Almost four years ago, we started an experiment. Erika and Willi had bought a barn, willing to carry out a major alteration by themselves. The financial means for the conversion were limited, as were the owner‘s craft skills. A sensitivity for architectural issues could not be assumed. For both, the owner and the architects, this project has been an intense yet rewarding journey.
Located in a village surrounded by vineyards of Riesling and Chardonnay, the barn grew into an ensemble around an old mill from the 18th century. Although it has been altered several times, its overall layout remains largely intact, showcasing thick stonewalls, oak framework and clay roof tiles.
The renovation process began with a careful sandblasting of the wood, revealing its original grain and hue, and learning about the different grades of quality and damage within the structure.

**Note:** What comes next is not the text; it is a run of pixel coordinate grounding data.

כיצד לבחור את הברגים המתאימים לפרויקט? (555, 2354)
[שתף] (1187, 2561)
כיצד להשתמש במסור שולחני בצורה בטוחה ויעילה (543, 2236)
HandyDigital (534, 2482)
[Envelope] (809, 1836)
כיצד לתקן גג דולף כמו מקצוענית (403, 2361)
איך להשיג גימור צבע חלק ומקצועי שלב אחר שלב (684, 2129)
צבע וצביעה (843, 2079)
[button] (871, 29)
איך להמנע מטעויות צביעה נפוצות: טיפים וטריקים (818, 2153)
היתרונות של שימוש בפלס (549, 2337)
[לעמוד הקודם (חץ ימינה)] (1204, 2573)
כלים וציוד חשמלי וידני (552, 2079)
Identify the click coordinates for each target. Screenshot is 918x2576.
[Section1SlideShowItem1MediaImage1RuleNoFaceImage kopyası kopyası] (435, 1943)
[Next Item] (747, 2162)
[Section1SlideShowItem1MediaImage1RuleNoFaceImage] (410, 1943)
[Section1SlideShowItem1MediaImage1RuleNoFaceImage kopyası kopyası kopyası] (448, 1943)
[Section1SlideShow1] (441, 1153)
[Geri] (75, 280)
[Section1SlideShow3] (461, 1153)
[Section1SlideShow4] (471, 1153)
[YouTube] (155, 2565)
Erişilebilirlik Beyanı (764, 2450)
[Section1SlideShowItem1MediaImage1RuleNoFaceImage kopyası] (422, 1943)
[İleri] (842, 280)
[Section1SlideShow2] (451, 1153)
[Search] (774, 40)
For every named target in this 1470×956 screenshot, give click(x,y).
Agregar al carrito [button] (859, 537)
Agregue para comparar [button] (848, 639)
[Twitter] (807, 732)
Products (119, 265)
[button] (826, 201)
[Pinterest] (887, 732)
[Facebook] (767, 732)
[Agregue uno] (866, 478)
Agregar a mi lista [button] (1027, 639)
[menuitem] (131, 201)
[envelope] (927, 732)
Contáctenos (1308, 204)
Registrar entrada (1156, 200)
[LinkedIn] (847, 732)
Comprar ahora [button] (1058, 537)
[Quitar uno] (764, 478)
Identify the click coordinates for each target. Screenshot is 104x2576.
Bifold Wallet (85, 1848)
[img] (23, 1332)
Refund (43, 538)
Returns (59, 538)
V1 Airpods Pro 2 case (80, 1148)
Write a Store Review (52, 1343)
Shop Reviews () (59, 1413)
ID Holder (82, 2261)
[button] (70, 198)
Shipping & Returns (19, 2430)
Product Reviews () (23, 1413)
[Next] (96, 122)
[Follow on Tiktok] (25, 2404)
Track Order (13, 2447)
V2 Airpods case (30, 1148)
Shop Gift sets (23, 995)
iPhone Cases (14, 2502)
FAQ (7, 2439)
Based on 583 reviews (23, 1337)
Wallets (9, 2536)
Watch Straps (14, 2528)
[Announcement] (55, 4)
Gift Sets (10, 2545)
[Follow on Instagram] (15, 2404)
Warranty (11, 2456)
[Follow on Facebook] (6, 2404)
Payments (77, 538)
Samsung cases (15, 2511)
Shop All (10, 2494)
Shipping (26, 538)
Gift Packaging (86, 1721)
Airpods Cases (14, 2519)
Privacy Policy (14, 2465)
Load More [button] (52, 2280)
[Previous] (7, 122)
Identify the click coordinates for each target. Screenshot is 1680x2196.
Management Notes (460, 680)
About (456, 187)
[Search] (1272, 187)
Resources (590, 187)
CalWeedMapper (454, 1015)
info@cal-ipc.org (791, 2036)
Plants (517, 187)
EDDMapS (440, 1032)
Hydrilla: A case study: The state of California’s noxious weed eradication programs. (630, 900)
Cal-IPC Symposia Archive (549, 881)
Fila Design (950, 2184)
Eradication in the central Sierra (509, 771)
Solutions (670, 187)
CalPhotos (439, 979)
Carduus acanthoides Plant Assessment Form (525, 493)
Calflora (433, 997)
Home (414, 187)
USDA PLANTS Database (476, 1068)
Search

The L-shaped room under the huge roof was originally used to store hay. This central space retains its height differences and the warped roof trusses. It is now characterized by four differently colored houses in the house - the yellow loggia, which appears like a glass house on the inside, but whose interior belongs to the outside space; the green kitchen, which occupies a separate area; the pale red stairhouse and the lilac glass walkway to the courtyard.
The new bedrooms are located the two far ends of the L, leaving the central big space completely open. As the barn is a listed building, new openings were hardly possible. Natural light fills the room mainly through the new skylight that stretches along the whole length of the building. Inner windows, larger than the existing openings allow the rough old brickwork to become part of the interior atmosphere.
Other than the heating and the windows, every single step was carried out by the owners themselves, based on carefully prepared illustrated step-by-step manuals. Confusions, sometimes almost reminding of Buster Keatons chaotic self-building slapstick »One Week« were part of the game. But even if they seem to be inherent in such a build-after-instruction process, it turned out that with time and patience a luckier outcome than the destructive ending of the movie has been possible.
From laying the first quarry stones centuries ago to photographing and manually printing the images, the process has been a celebration of handcraft, highlighting its irregularities and cracks shaped by time and hand.